Allo stesso modo, discussioni sul razzismo e sulla schiavitù antica (da esaminare in un confronto e comparazione con schiavitù e razzismo in età moderna e contemporanea) sono per molti colleghi e studenti argomenti di vita reale, e parlarne in relazione ai testi classici, a patto di riconoscere e rispettare il vissuto degli interlocutori, costituisce uno stimolo di interesse ai classici piuttosto che un allontanamento da essi. Bettini sottolinea giustamente le differenze storiche, sociali e demografiche tra l’Italia e gli Stati Uniti, ma trovo curioso che prospetti in un futuro, piuttosto che nel presente, il momento in cui italiani non bianchi, o facenti parte di gruppi soggetti a razzializzazione in Italia, si accosteranno agli studi classici e si gioveranno di quelle contestualizzazioni già da tempo richieste da studenti e colleghi americani. Tale momento, a mio avviso, non è altro che il presente: come dimostrato per esempio dalla creazione del gruppo Black Italians, dal rinnovato interesse alla storia del colonialismo italiano (anche nei suoi rapporti con gli studi classici), o dalle pubblicazioni di afrodiscendenti che utilizzano spesso i testi classici per parlare di afro-italianità.

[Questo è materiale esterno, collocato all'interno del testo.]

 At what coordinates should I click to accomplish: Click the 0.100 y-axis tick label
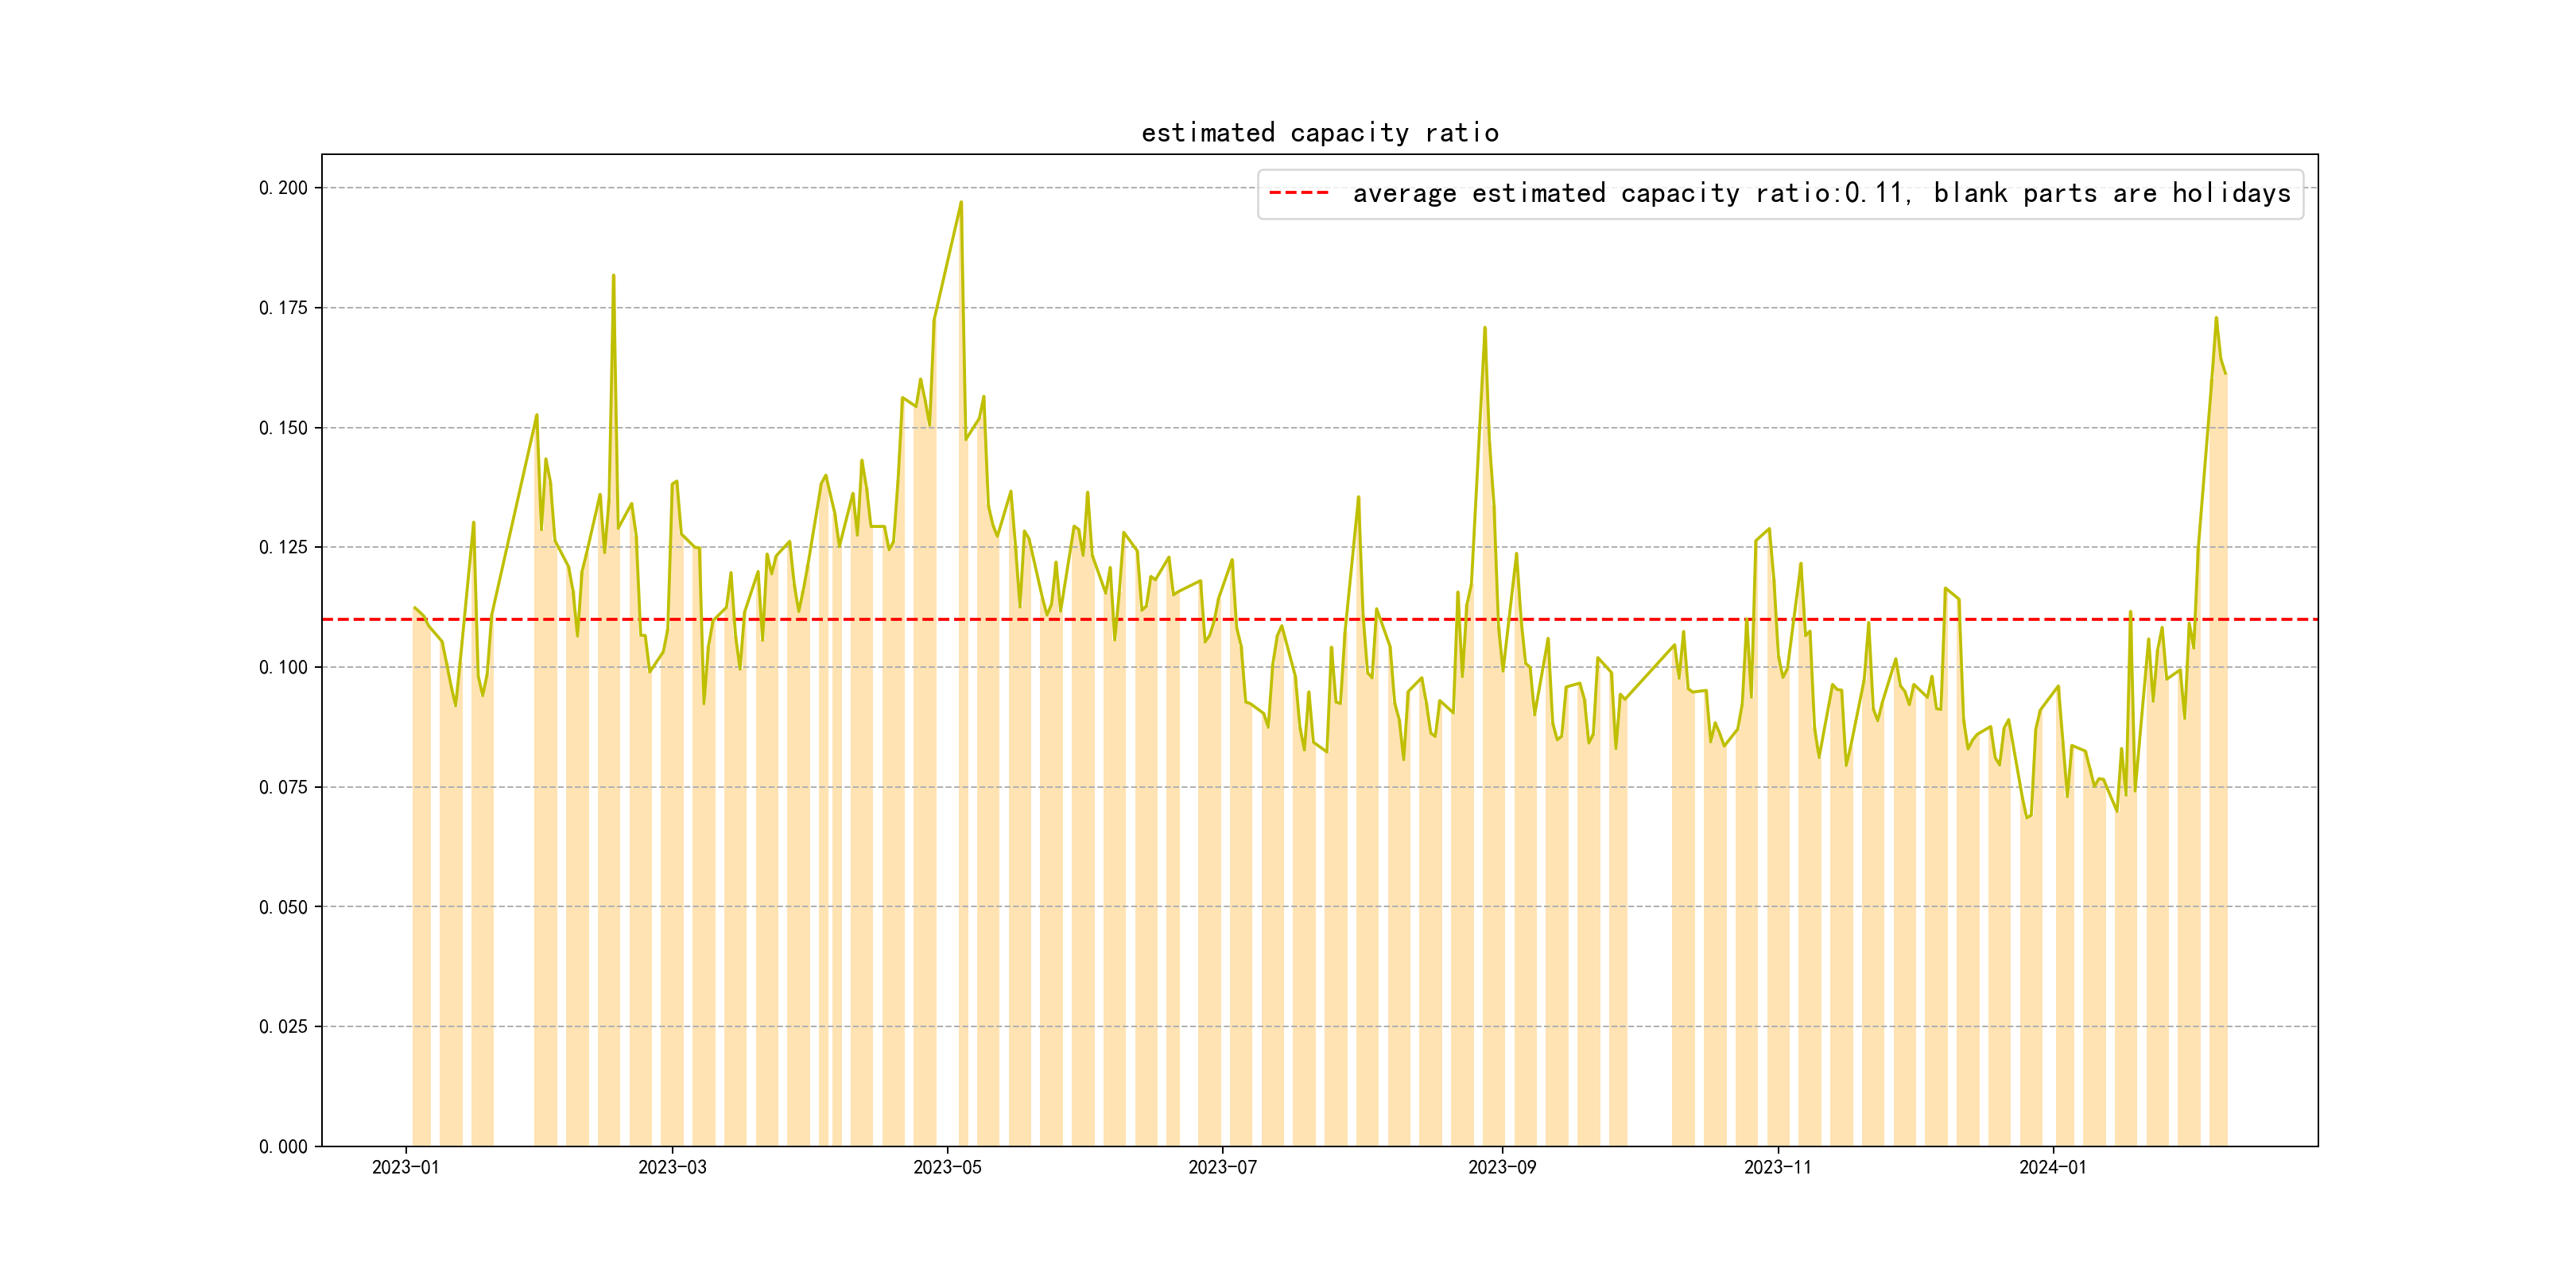(x=283, y=667)
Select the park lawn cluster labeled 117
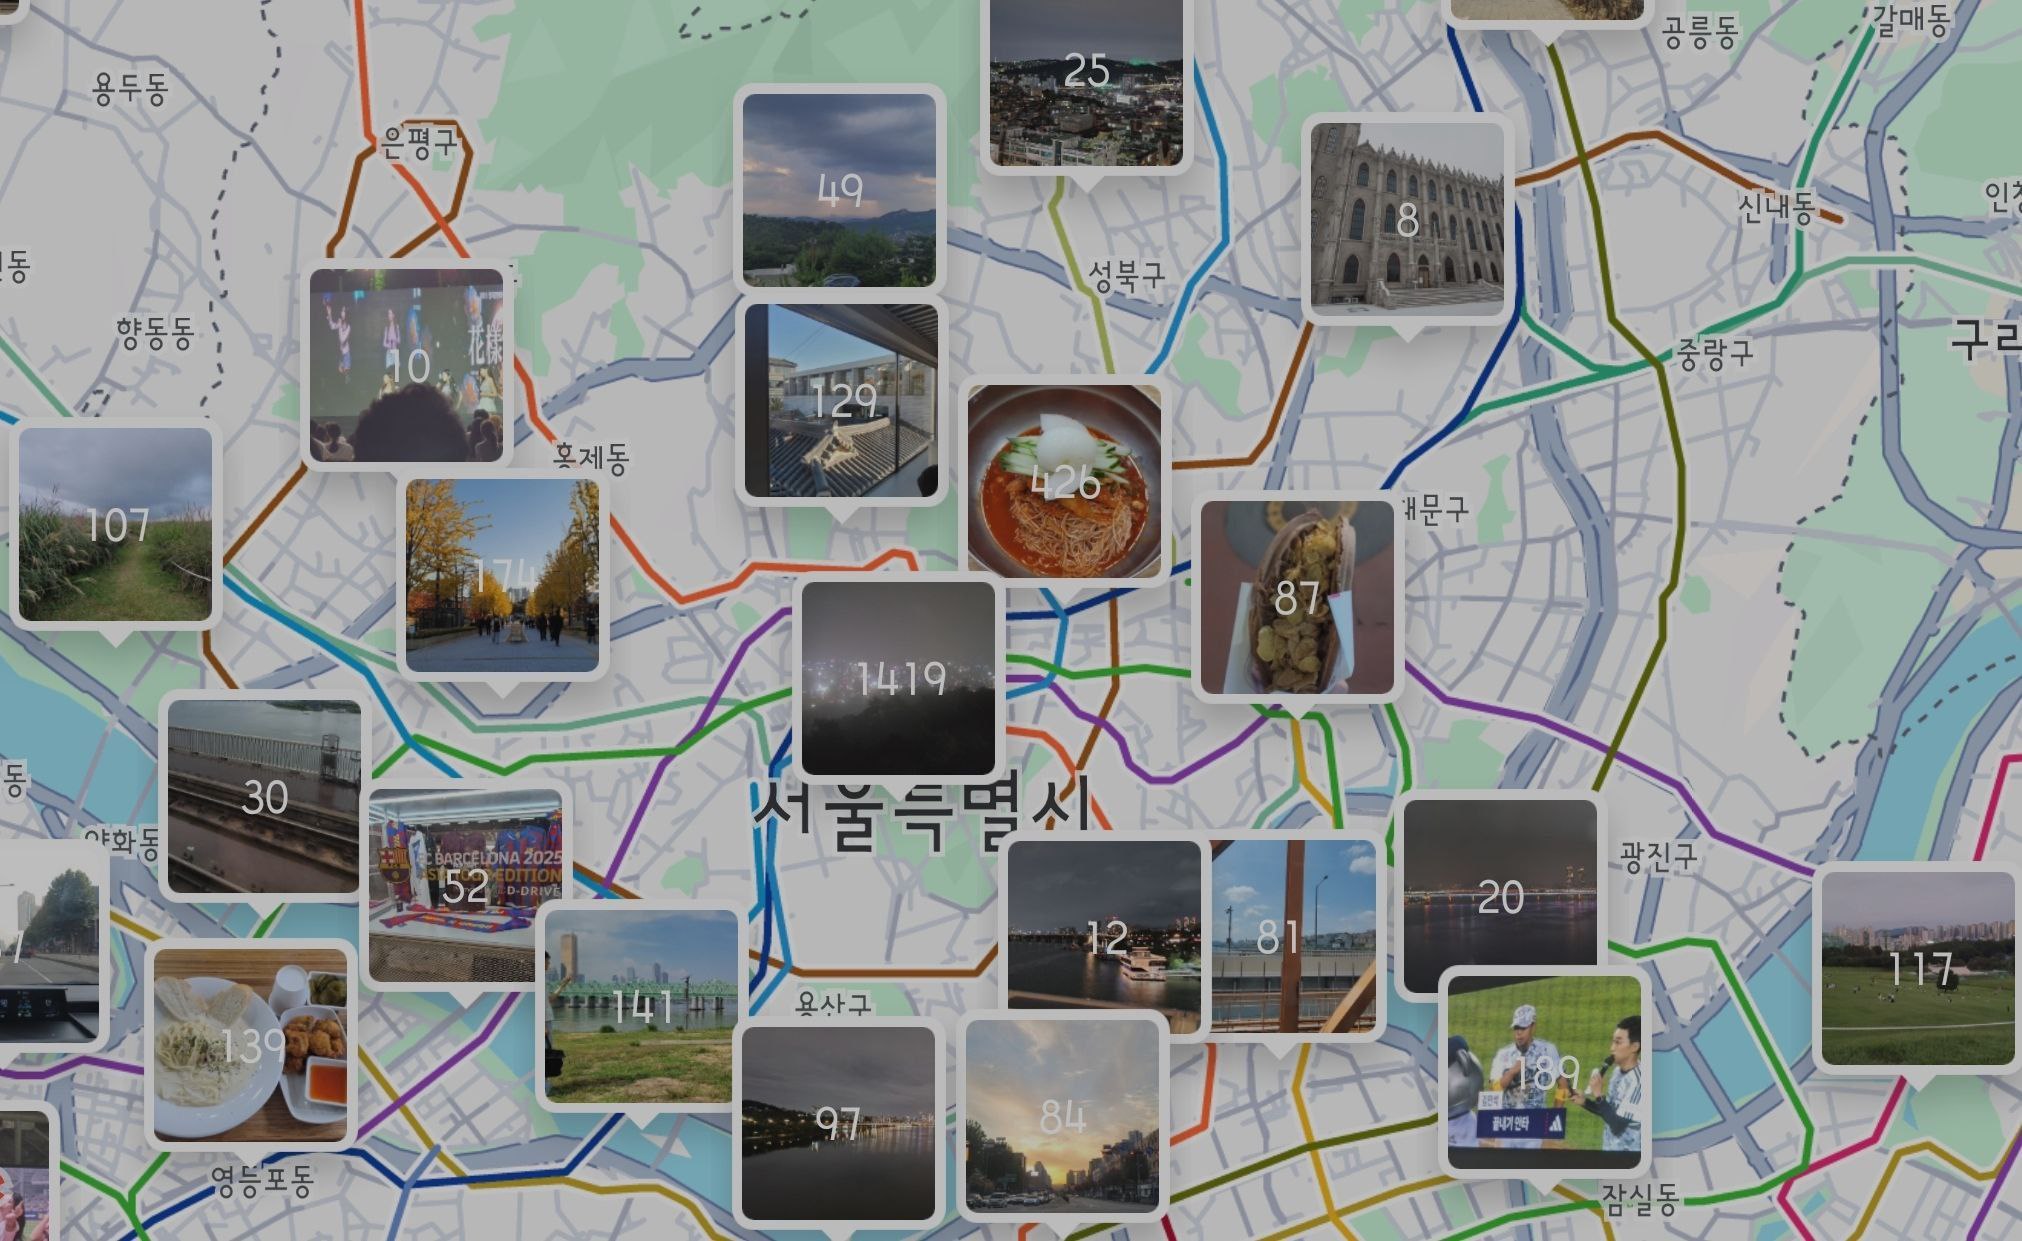Viewport: 2022px width, 1241px height. click(1918, 968)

È soprattutto nelle scuole secondarie, dove il corpo studentesco è più diversificato rispetto alle aule universitarie, che bisogna intervenire per stimolare la curiosità degli studenti su come i testi classici sappiano parlare, e far parlare, di problemi attuali. Questo intervento di Bettini in un dibattito vivo e importante fornisce numerose idee a docenti di lettere classiche per stimolare l’interesse dei propri studenti non solo per i testi antichi, ma anche per la storia della ‘recezione’ di questi testi. Queste idee sono, a mio avviso, del tutto compatibili con le metodologie pedagogiche di chi richiede una diversificazione dell’insegnamento dei classici e prospetta una diversificazione demografica degli studenti interessati alla materia, improntata non di certo a una cancellazione, ma a una comprensione del mondo antico e del nostro complesso rapporto col passato.